French ministers rush to crime-infested Marseilles
Another fatality in Old Port area; reinforcements to be sent
After the latest murder Monday evening, the French government rushed to announce that more police reinforcements would be sent immediately. Unfortunately, the announcement of Interior Minister Manuel Valls's flying visit to the city was made before that of Prime Minister Jean-Marc Ayrault's. Four other ministers joined them shortly thereafter. Thirteen people have died since the beginning of the year in gang warfare. August has been marked by violent scuffles, injuries and widespread violence. A nurse was attacked on Sunday in a hospital, while a 25-year-old man was riddled with bullets Monday evening after a violent scuffle. Minister Valls, who has been actively trying to reduce the criminality of France's second largest city for the past few months, called the city's crime rates ''shocking''. It was not a ''visit of compassion or circumstance'', said Ayrault, who led a delegation of ministers to Marseilles: Justice Minister Christiane Taubira, Social Affairs and Health Minister Marisol Touraine, Territorial and Housing Equality Minister Cecile Duflot and Deputy Minister for the Disabled Marie-Arlette Carlotti. The government officials were followed by a flock of journalists. Ayrault's first stop was the hospital where the nurse was injured on Sunday by a criminal gang that demanded treatment, no questions asked, after stabbing a man to death shortly before.
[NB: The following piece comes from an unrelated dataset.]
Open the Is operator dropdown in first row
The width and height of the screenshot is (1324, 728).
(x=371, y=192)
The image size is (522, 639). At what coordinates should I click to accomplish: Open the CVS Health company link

The prime minister met with emergency room workers in the healthcare facility, while the injured man stayed home after the injury.
''I would like to note,'' Ayrault said, in announcing an extraordinary meeting Wednesday in Paris,''that the government has worked with determination to defeat the violence, delinquency and criminality in Marseilles.'' Marseille residents may have been less impressed by these words than the announcement that 24 extra policemen would be sent, along with a riot police unit.
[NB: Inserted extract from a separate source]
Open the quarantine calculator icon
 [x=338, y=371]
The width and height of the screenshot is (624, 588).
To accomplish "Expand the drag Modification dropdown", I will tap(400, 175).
The visit betrayed visible tension between the authorities, and not only between local and central ones. Right-wing mayor Jean-Claude Gaudin (UMP) did not even come to the meeting with the ministers in the prefect's office after Valls criticised his work. Valls is at the center of controversy in the government after his statements Monday at the presidential palace, when he shocked many of his colleagues by calling for fundamental reform of laws on immigration from Africa, especially as concerns regrouping family members of immigrants who obtain legal residency. The minister was accused of having been ''contaminated by Le Pen'' by Left Front leader Jean-Luc Melenchon, and was criticised by the heads of 'social' ministries and Justice Minister Taubira, who has long held diametrically opposed positions to those of Interior Minister Valls.